毎年1月から12月までの1年間に青山音楽記念館バロックザールで開催された公演の中から選考され、個人または団体に贈られる「青山音楽賞」は、演奏の質そのものだけではなく、将来性やプログラムの構成力なども含めて、演奏会のすべてがまるごと評価されるという他にはないユニークな審査方式をとっている。また、受賞者には賞金に加え、音楽研修費や受賞後の演奏会開催などの副賞が贈られるという充実ぶりで、これまで多くの演奏家が青山音楽賞受賞を期に更なる飛躍を成し遂げてきた。

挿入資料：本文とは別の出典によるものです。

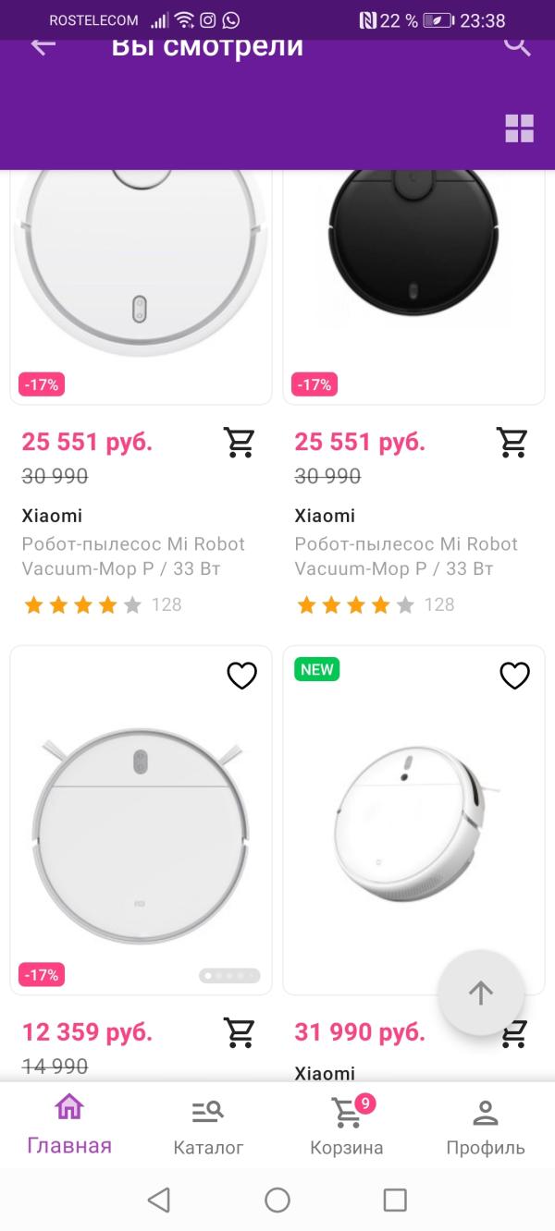Add the 12 359 руб. vacuum to cart
Screen dimensions: 555x1231
(x=240, y=1032)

若手奏者に贈られる「新人賞」、音楽における芸術性をさらに高めることが期待できる音楽家に贈れる「青山賞」、アンサンブルとしての質の向上と演奏活動の継続が望まれる団体に贈られる「バロックザール賞」とがあり、2023年度の受賞者、受賞団体は次の通りです。

〈新人賞〉
太田 糸音(ピアノ)
戸澤 采紀 (ヴァイオリン)
〈青山賞〉
該当者なし
〈バロックザール賞〉
ディルク・アルトマン(クラリネット)&岡本 麻子(ピアノ)
TRIO VENTUS  トリオ・ヴェントゥス(ピアノ三重奏団)

※青山音楽賞の詳細はサイトを参照ください。
〈青山音楽賞とは〉
https://aoyama-music-foundation.or.jp/music_awards/

〈これまでの受賞者〉
https://aoyama-music-foundation.or.jp/laureates/

TaKE NOTEsでは、第33回(2023年度)受賞者にインタビュー。受賞の歓びと、プログラムに込めた思いなどを聞きました(全4回)。
(2024年3月2日、青山音楽記念館 バロックザールにて)

その第1回は〈バロックザール賞〉受賞のディルク・アルトマンさん&岡本麻子さんです。


ディルク・アルトマン&岡本麻子*受賞公演について

2023年度第33回青山音楽賞
〈バロックザール賞〉ディルク・アルトマン&岡本麻子

受賞公演:「TRAUMGEKRÖNT ~夢を戴きて~ ピアノとクラリネットによるドイツ浪漫名曲の旅」( 2023年3月18日)
〈プログラム〉
ウェーバー: オペラ「シルヴァーナ」の主題による7つの変奏曲 作品33
ベートーヴェン:ピアノ・ソナタ 第27番 ホ短調 作品90
シューベルト(M.UCKI編):劇音楽「ロザムンデ」より
シューマン:幻想小曲集 作品73
ヴァーグナー:オペラ「トリスタンとイゾルデ」より タロガトーのための羊飼いの調べ イゾルデの愛の死(リスト編)S.447 R.280
マーラー(R.kornfeil編):歌曲「少年の魔法の角笛」より むだな骨折り、ラインの伝説
ブラームス:クラリネットソナタ 第2番 変ホ長調 作品120-2

評価:いつまでも聴いていたいと思うような音楽の悦びに満ちたクラリネットと、それを引き立てる様にドラマを牽引する華麗なピアノで豊かな表現の世界を繰り広げた。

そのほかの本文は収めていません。